Le papier permanent, une solution pérenne pour conserver la mémoire ?
S’il ressemble à du papier ordinaire, le papier dit « permanent » a une durée de vie bien plus longue, ce qui en fait un support privilégié pour la conservation de certaines archives de l’Andra. Tout l’enjeu est de déterminer combien de temps au minimum il pourra préserver la mémoire qui lui est confiée ! Une thèse soutenue en 2023 s’est penchée sur le sujet.
Pour conserver la mémoire de ses centres de stockage de déchets radioactifs, l’Andra archive des documents sur différents supports, dont du papier. C’est le cas du dossier détaillé de mémoire* du Centre de stockage de la Manche, imprimé sur du papier « permanent ». La composition de ce dernier le rend plus durable que le papier « classique », dont l’acidification est notamment destructrice à long terme. Mais sa composition chimique spécifique et le manque de recul sur son utilisation compliquent l’estimation de sa durée de vie. Plusieurs siècles ?Plusieurs millénaires ? Et dans quelles conditions ?
Toutes ces questions ont été abordées dans la thèse** que Caroline Vibert a menée à l’Andra et soutenue en novembre 2023. « Attendre la fin de vie du papier pour l’étudier n’étant pas envisageable, le papier a été vieilli artificiellement en plaçant des échantillons dans des étuves chauffées entre 50 et 90 °C, explique-t-elle. En effet, à température plus élevée, les réactions chimiques s’accentuent et le papier se dégrade plus rapidement qu’en conditions ambiantes. »
Modèle prédictif
Les échantillons ainsi vieillis ont alors été analysés afin de déterminer l’état de dégradation de la cellulose – principal composant des fibres végétales du papier –, le degré d’acidification ou encore le taux de consommation de la réserve alcaline***. Objectif : créer un modèle numérique permettant de prédire la vitesse de dégradation du papier en fonction des conditions d’archivage, mais aussi identifier un indicateur pertinent de durée de vie, en l’occurrence une résistance mécanique suffisante pour la manipulation.
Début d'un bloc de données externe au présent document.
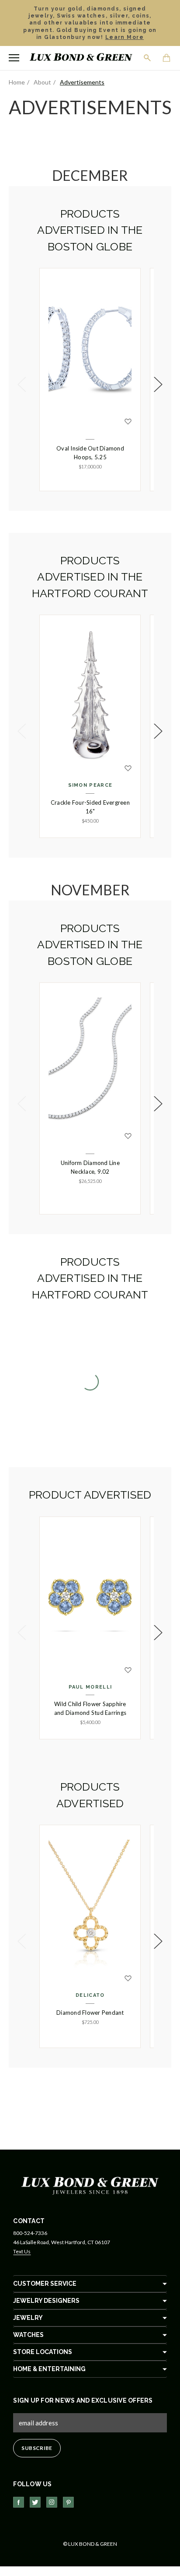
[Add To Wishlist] (128, 421)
Quant à l’encre utilisée par l’Andra, il est apparu qu’elle se dégradait plus lentement que le papier et ne limitait donc pas sa longévité. « On peut affirmer que le papier permanent se dégrade 10 fois moins vite qu’un papier classique composé de fibres de coton sans additifs lorsque les deux sont soumis à une température de 90 °C, résume Caroline Vibert. Sa durée de vie, ou plus précisément le temps avant d’atteindre une fragilisation mécanique qui menace son utilisation, est d’environ un an dans ces conditions, ce qui peut se traduire par 8 000 ans à température ambiante. »
D’autres données devront encore alimenter ce modèle pour qu’il gagne en précision et s’adapte à différents types de papiers permanents.
Lexique
* Dossier détaillé de mémoire : dossier réglementaire archivé sur chaque site de l’Agence et aux Archives nationales de France. Il contient des informations techniques et est destiné aux exploitants successifs des installations de stockages.
** La thèse de Caroline Vibert : « Durabilité du papier et au couple papier/encre en conditions d’archivage ». Thèse en partenariat entre l’Agence, le laboratoire Procédés et ingénierie en mécanique et matériaux (PIMM) et le Centre de recherche sur la conservation (unité de recherche tripartite CNRS/Muséum national d’histoire naturelle / ministère de la Culture et de la Communication).
*** Réserve alcaline : Grains de carbonate de calcium intégrés à la composition du papier permanent pour en neutraliser l’acidité.